In my 83 years, I have never seen a road more harrowing and frightening, and yet absolutely gorgeous. I don’t know how the French built it 80 years ago, but this section of the north / south “road” between the Central Highlands to the south and A Loui is literally pinned to the side of jungle cliffs. Looking up, all is solid jungle and rock face, which is almost vertical. Looking below you is a matching jungle vertical cliff. It is the most frightening drive I’ve ever taken in my life. Absolutely not for the faint hearted. About half way to A Loui, we came to a large concrete bridge, which looked very modern and strong- definitely built- way after the original roadway construction. But it had recently completely collapsed near the center of the bridge span. The bridge section and anything that had been on it, dropped down the cliff to somewhere in the green abyss below. The only possible temporary repair (which we had to use) had recently been cut further into the vertical cliff creating a small, even scarier dirt path. It was barely wide enough for our van.
I wish I could better describe to you what the jungle was like on this stretch of “road”. It was absolutely primordial, vertical, and astoundingly beautiful. Jurassic Park stuff.

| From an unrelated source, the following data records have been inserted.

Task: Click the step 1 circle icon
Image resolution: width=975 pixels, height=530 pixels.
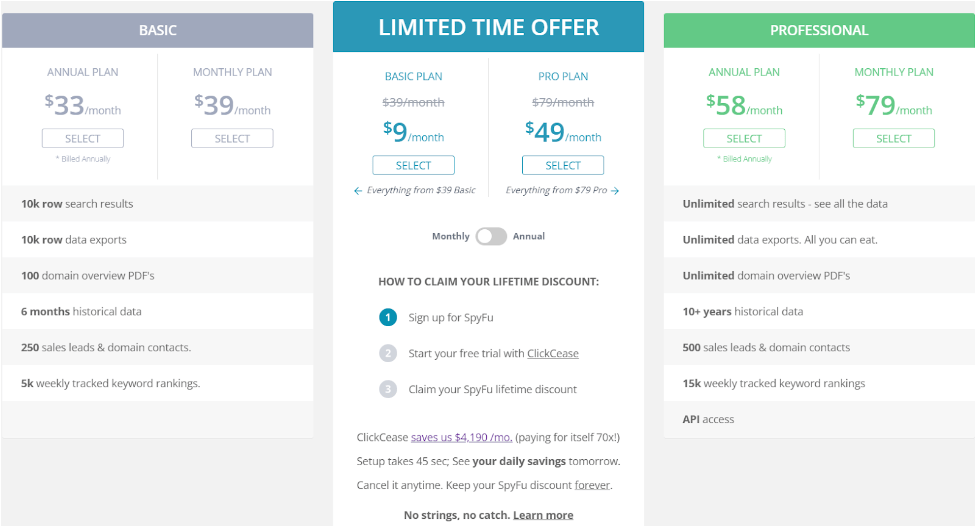Action: tap(388, 318)
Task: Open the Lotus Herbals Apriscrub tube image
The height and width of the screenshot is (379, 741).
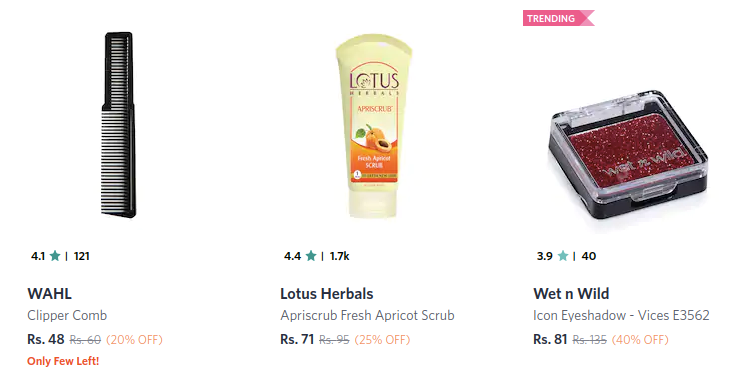Action: pos(374,127)
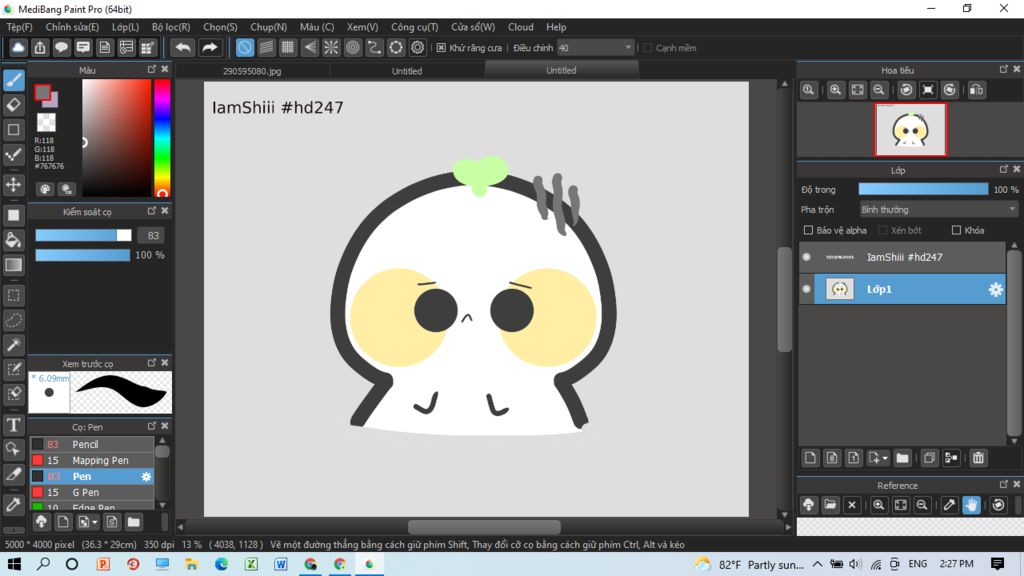1024x576 pixels.
Task: Pick the Magic Wand selection tool
Action: point(14,345)
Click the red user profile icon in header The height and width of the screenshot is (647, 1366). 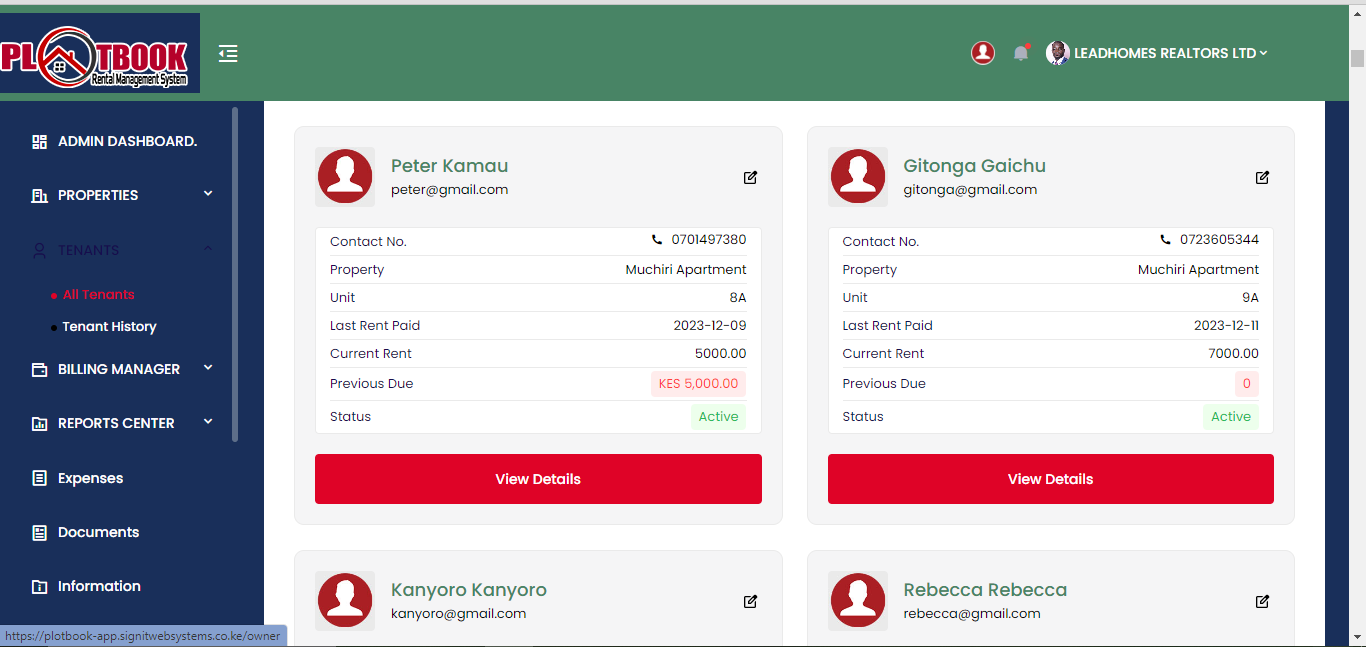point(983,53)
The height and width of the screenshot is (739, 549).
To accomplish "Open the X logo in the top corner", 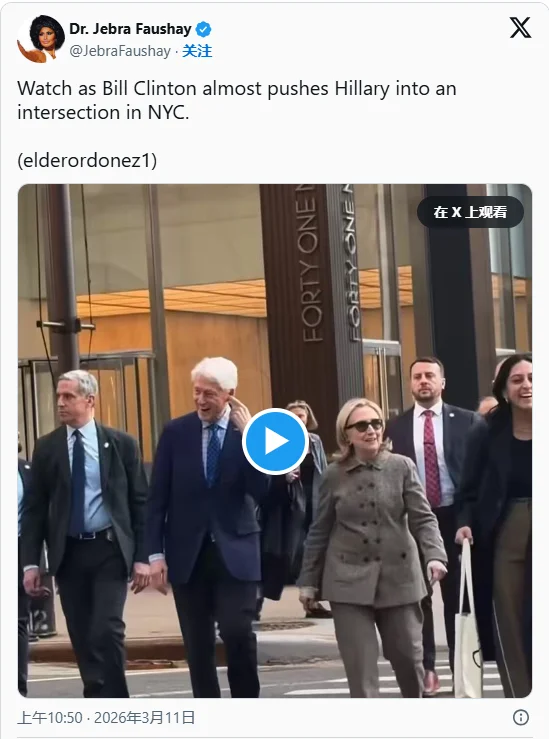I will (x=520, y=28).
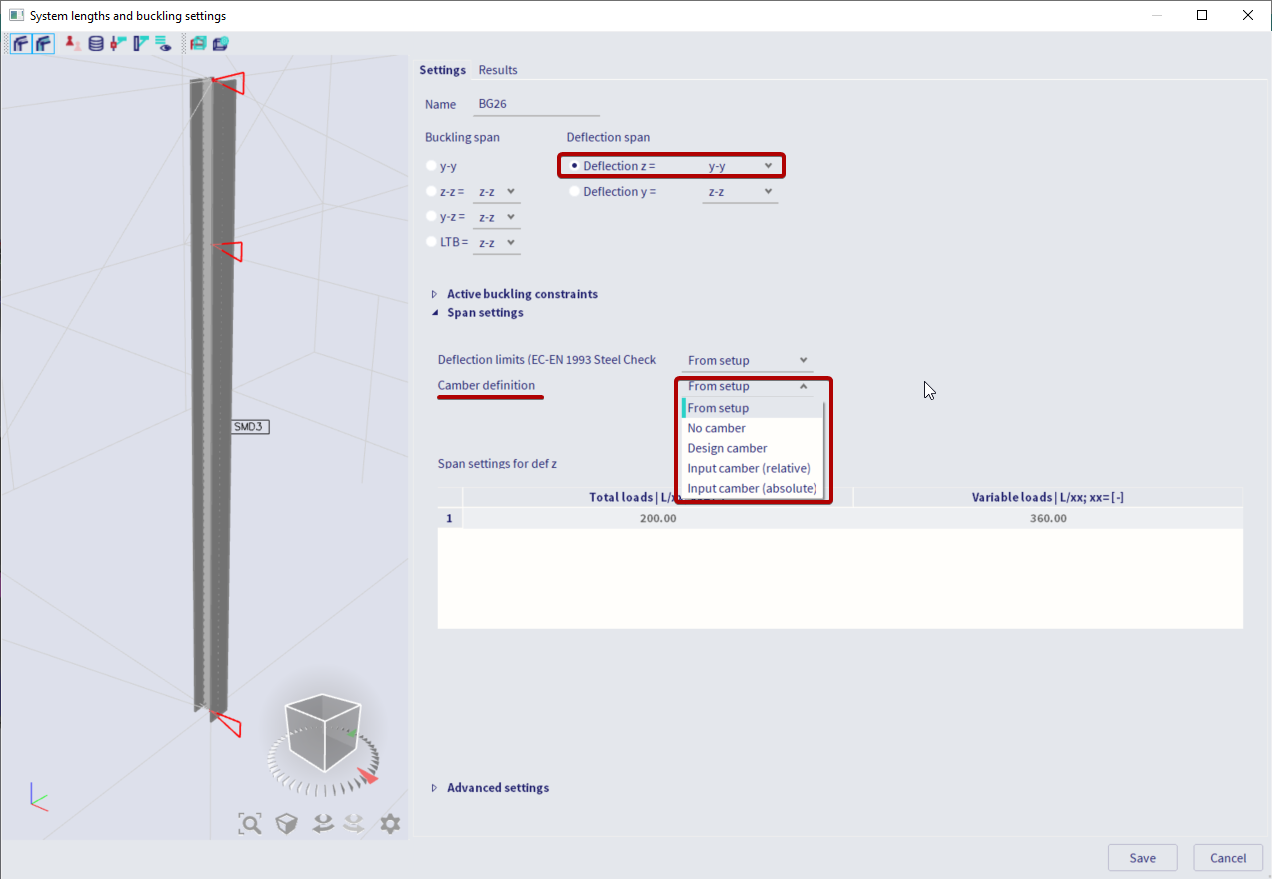Screen dimensions: 1272x879
Task: Click the database stack icon in toolbar
Action: point(96,43)

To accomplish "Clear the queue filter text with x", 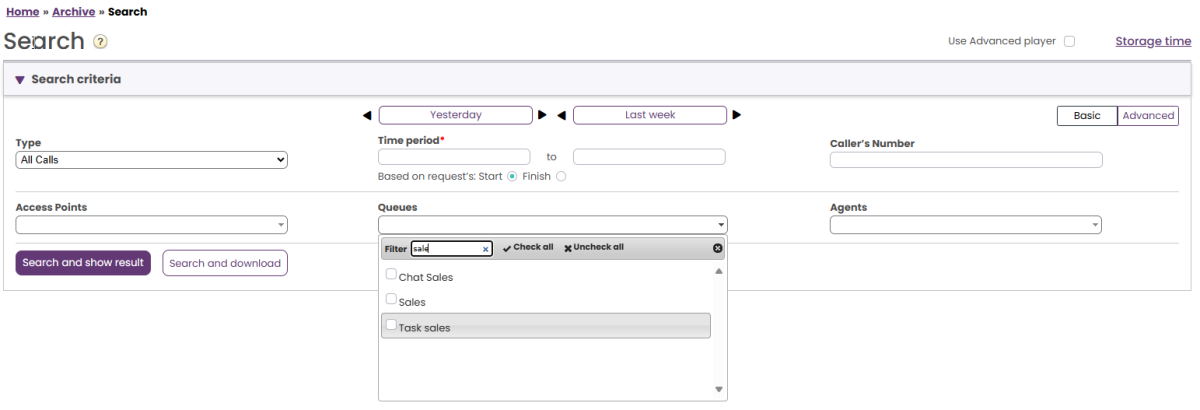I will click(x=486, y=249).
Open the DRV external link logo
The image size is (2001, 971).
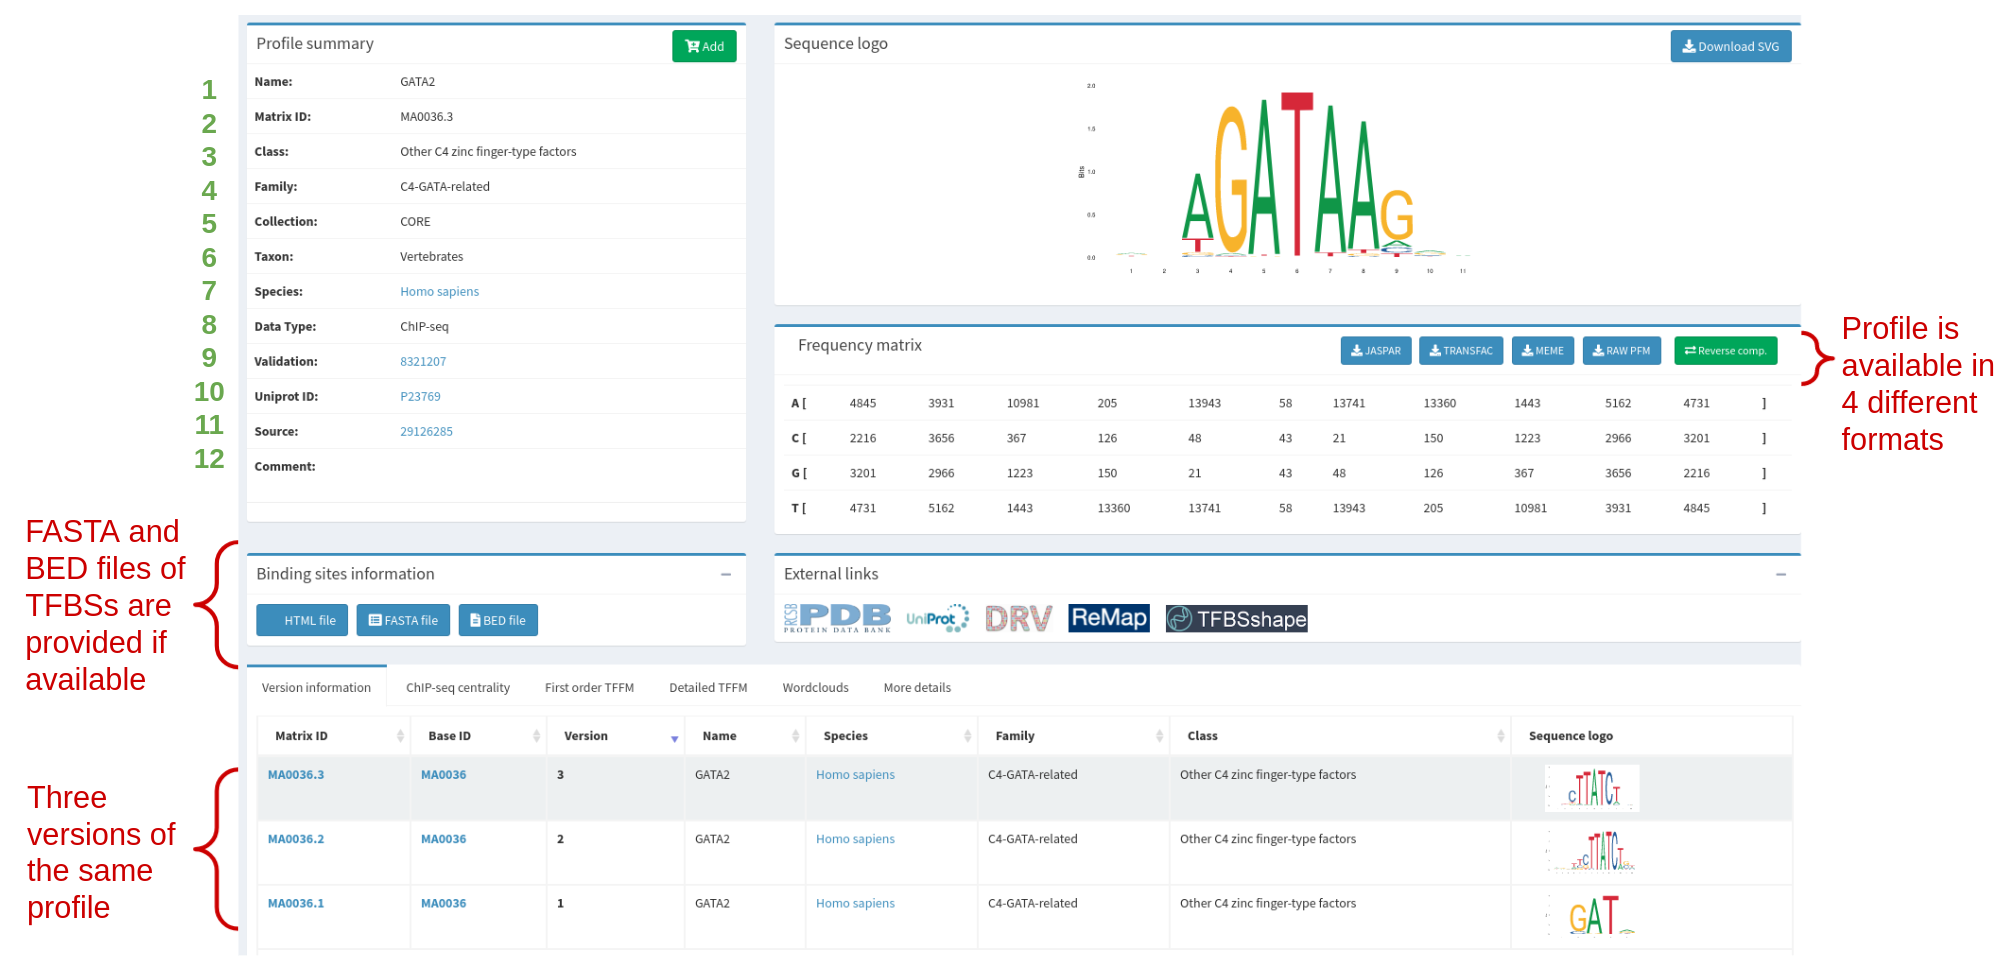point(1018,619)
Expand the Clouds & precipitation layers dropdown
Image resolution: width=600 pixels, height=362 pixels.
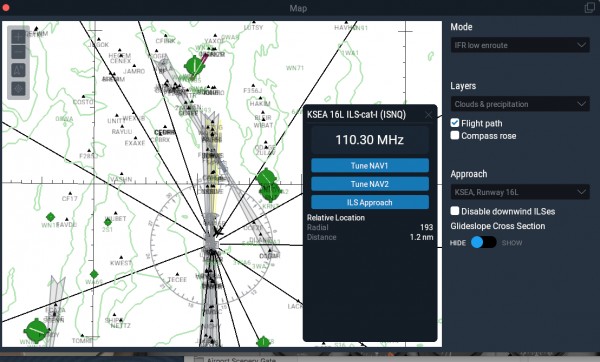tap(520, 104)
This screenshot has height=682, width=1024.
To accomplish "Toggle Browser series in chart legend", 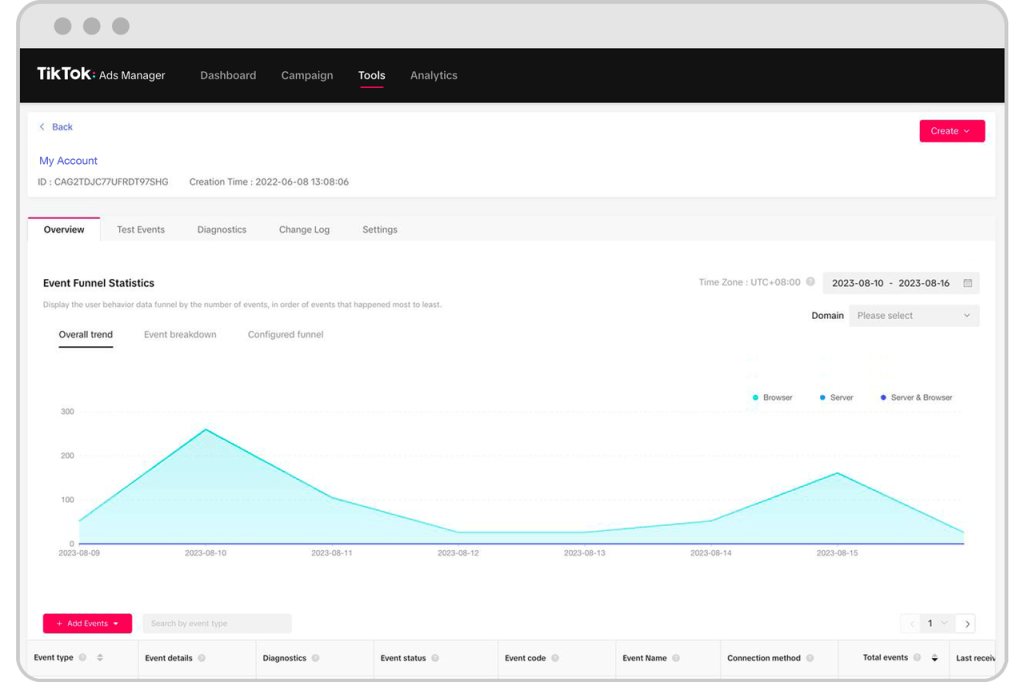I will pyautogui.click(x=772, y=398).
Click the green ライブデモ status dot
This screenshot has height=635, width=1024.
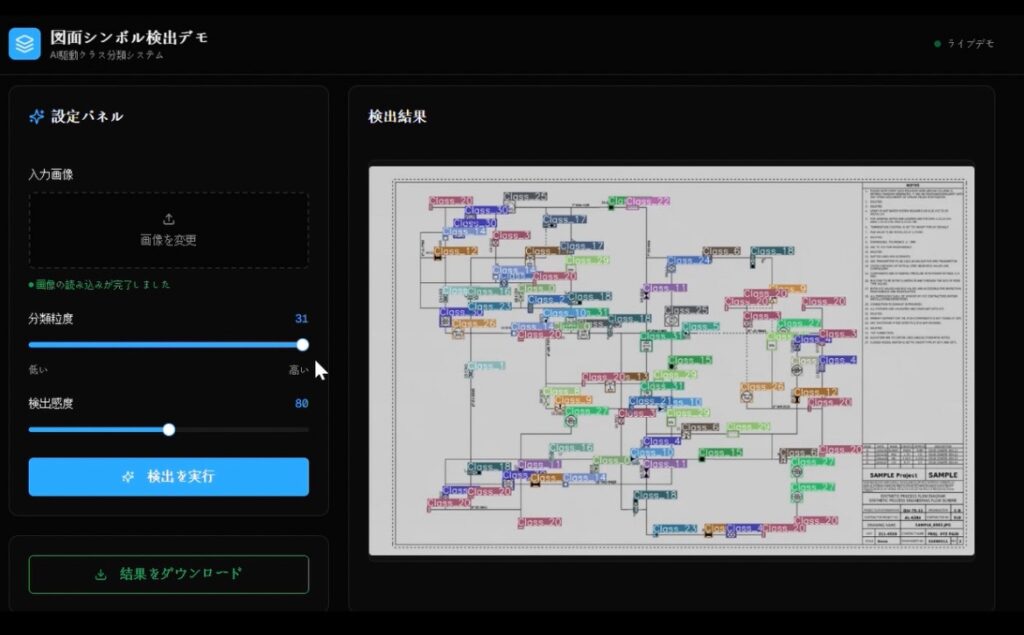click(x=937, y=44)
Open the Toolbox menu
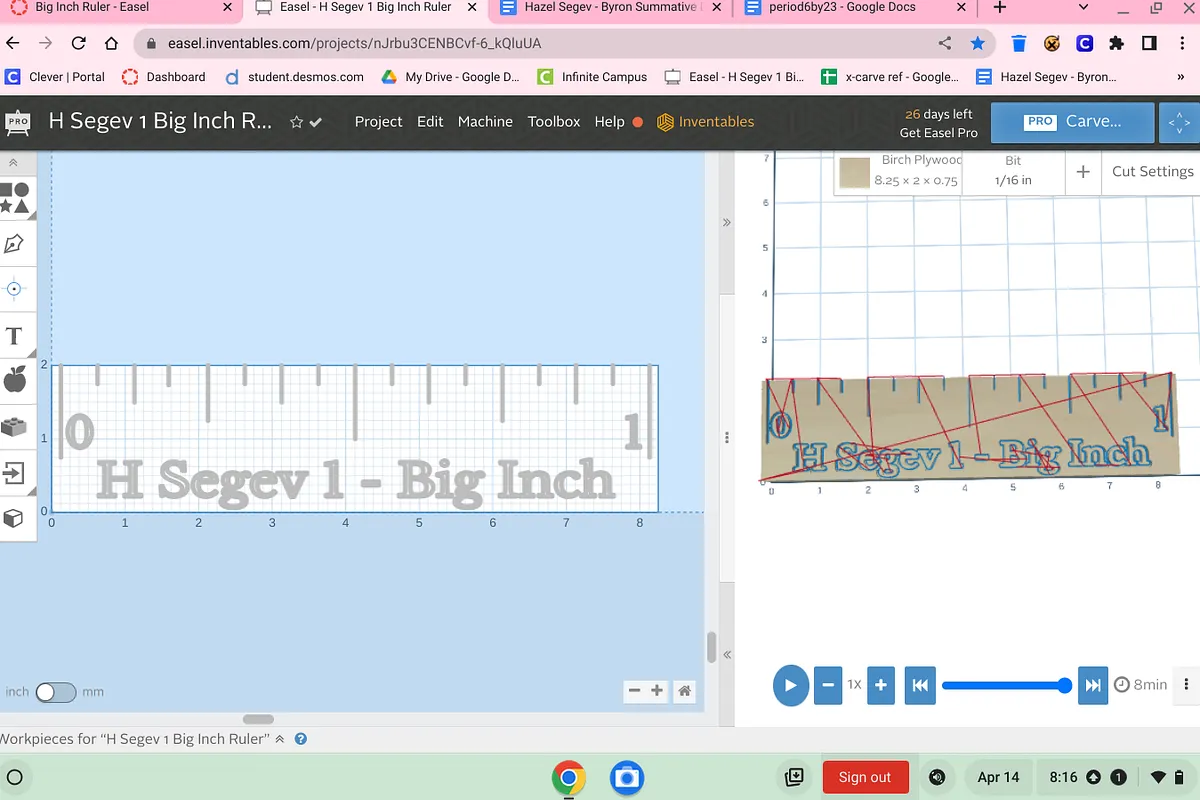The image size is (1200, 800). [x=554, y=122]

Only occasional small commercial vehicles use this western Route 9 north / south border section. And absolutely no one uses it for a pleasure drive. There are regular washouts where the road has been patched and somehow pasted back on to the vertical side wall. Honest, you could go off the downhill side of the road and never be found because no one would know where to start looking.
We are on the east side of a range of significant mountains, similar to the Rocky Mountains in the US, which runs north and south along the Vietnamese / Cambodian and Laotian borders and extends even further north. It is locally known as the “Long Mountain”. Our drive north is along the eastern side of this Long Mountain range.
Like all ancient invaders, the NVA had to bring significant manpower and supplies across this Long Mountain range, from Cambodia and Laos into South Vietnam. For millennia, all armies and travelers coming from the west had no choice except to use the very few ancient invasion routes that allowed passage through the Long Mountain.
The reason for my long description of the road we drove, is to emphasize that there is no east west movement possible in this border area because the Long Mountain and the jungles are so impenetrable
But, one of the few natural passages (which became ancient invasion corridors) through the Long Mountain, was,,,,,,,,,,, the modern day Route 9!
Hence, the strategic importance of having our Khe Sanh Combat Bass complex along this ancient invasion route. The same route and mountain passage that had been used by invaders from the west for centuries before we got there in the American war. Many in the US, citizens and government alike, doubted the importance of our presence at Khe Sanh. But our being there prevented this ancient invasion corridor from being wide open for the NVA.
The enemy fully understood how critical the Route 9 opening in the Long Mountain was to their invasion efforts. And devoted many thousands of their lives trying unsuccessfully to dislodge us.
We held the line.
We “won” our part of the American war.